TCV will always have one or all of three
problems. The first problem is that the
subject’s reference value may change for the
controlled perception that is the object of
your Test, which has the effect of adding
noise into your measurements; the second is
that the subject may stop actively
controlling that perception during your
test; and the third is the contextual
dependence problem that is simplified in the
X+Y+Z example below, so you can never be
sure that you have captured all the inputs
to the perceptual function that produces
your target perception.

                        All three problems are worse in the wild

than in the lab, but there’s really nothing
you can do about that. In the lab you can do
what psychologists have been doing for a
century or more – either deliberately
increase contextual variability in a random
way or try to keep the context as stable and
as bland as you can. The first increases the
noise, but gives you much more confidence
you are right if you get a clear answer,
while the second increases the likelihood
you will get a clear answer, at the cost of
lost generalizability.

                        Despite these issues, the TCV can still be

useful as a guide, and as an analogy of what
we do when interacting with other people. So
let’s look at the steps that follow the
preliminaries, first for Yes-No ("is this
particular environmental variable perceived
by a perception that is being controlled?).

                        3(YN). Find some action that you are sure

will influence V if it is not being
controlled. If you can estimate the
magnitude of the effect your influence
should have on V in the absence of control,
so much the better.
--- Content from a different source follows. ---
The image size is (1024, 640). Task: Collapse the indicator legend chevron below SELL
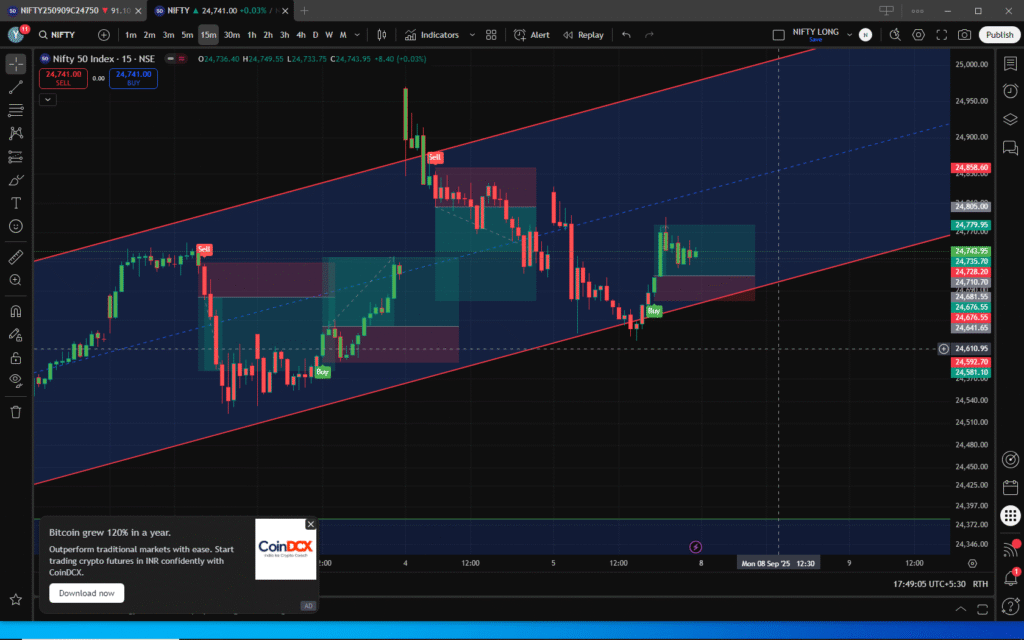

If not, and you can
measure both the magnitude of your influence
as you randomly change it and the magnitudes
of the variable and if possible the supposed
influence of the controller on V, you are
still in good shape, because:

                        4(YN)a If you apply your influence abruptly,

and the value of V changes rapidly but then
tends to return toward its previous value,
then V is related to a controlled
perception. It is controlled. If it returns
toward it earlier value only after you
remove your influence, or does not return at
all, it is not controlled.

                        4(YN)b If the effect of your influence on V

is less than expected, or if the effect of
your influence is larger when you prevent
the supposed controller either from
perceiving the magnitude of V or from
influencing it, then V is an environmental
variable related to a controlled perception.
It is controlled.

                        4(YN)c If your randomly varying influence

magnitude changes have a high correlation
with the changes in the magnitude of V, and
a low correlation with the influence of the
supposed controller, V is not controlled. If
your influence is highly negatively
correlated with the influence of the
supposed controller and only slightly
correlated with V, then V is related to a
controlled perception, and is controlled.

                        In the YN situation, you don't care whether

V actually is the variable perceived by the
perception that is controlled. To say that V
is controlled is simply to say that its
variation under disturbances is countered to
some extent by the actions of the
controller. That will be the case for say, V
= X + Y + Z if the controlled perception is
of X + Y and the other variable, Z, changes
only slightly compared to the variation in X
and Y. But if that’s all you want to know,
YN is your way to go.

                        The categorical (FC) situation is easier.

Your question is which of a defined list of
environmental variables corresponds to a
controlled perception. Implicitly you are
asserting that exactly one of the list is
correct.

                        3(FC) Arrange to disturb all of the

hypothesized environmental correlates of
controlled perceptions with a randomly
varying influence that may be the same for
all or may be individualized. If you are
correct that one and only one is the
environmental variable corresponding to a
controlled perception, then all but the
correct one will vary in a way highly
correlated with the changes in your
influence while the correct one will have a
low correlation with your influence.

                        In the unforced choice condition (UC), you

add the possibility “none of the above”. If
that is the correct answer, then all of the
hypothesized environmental correlates will
have a high correlation with your influence.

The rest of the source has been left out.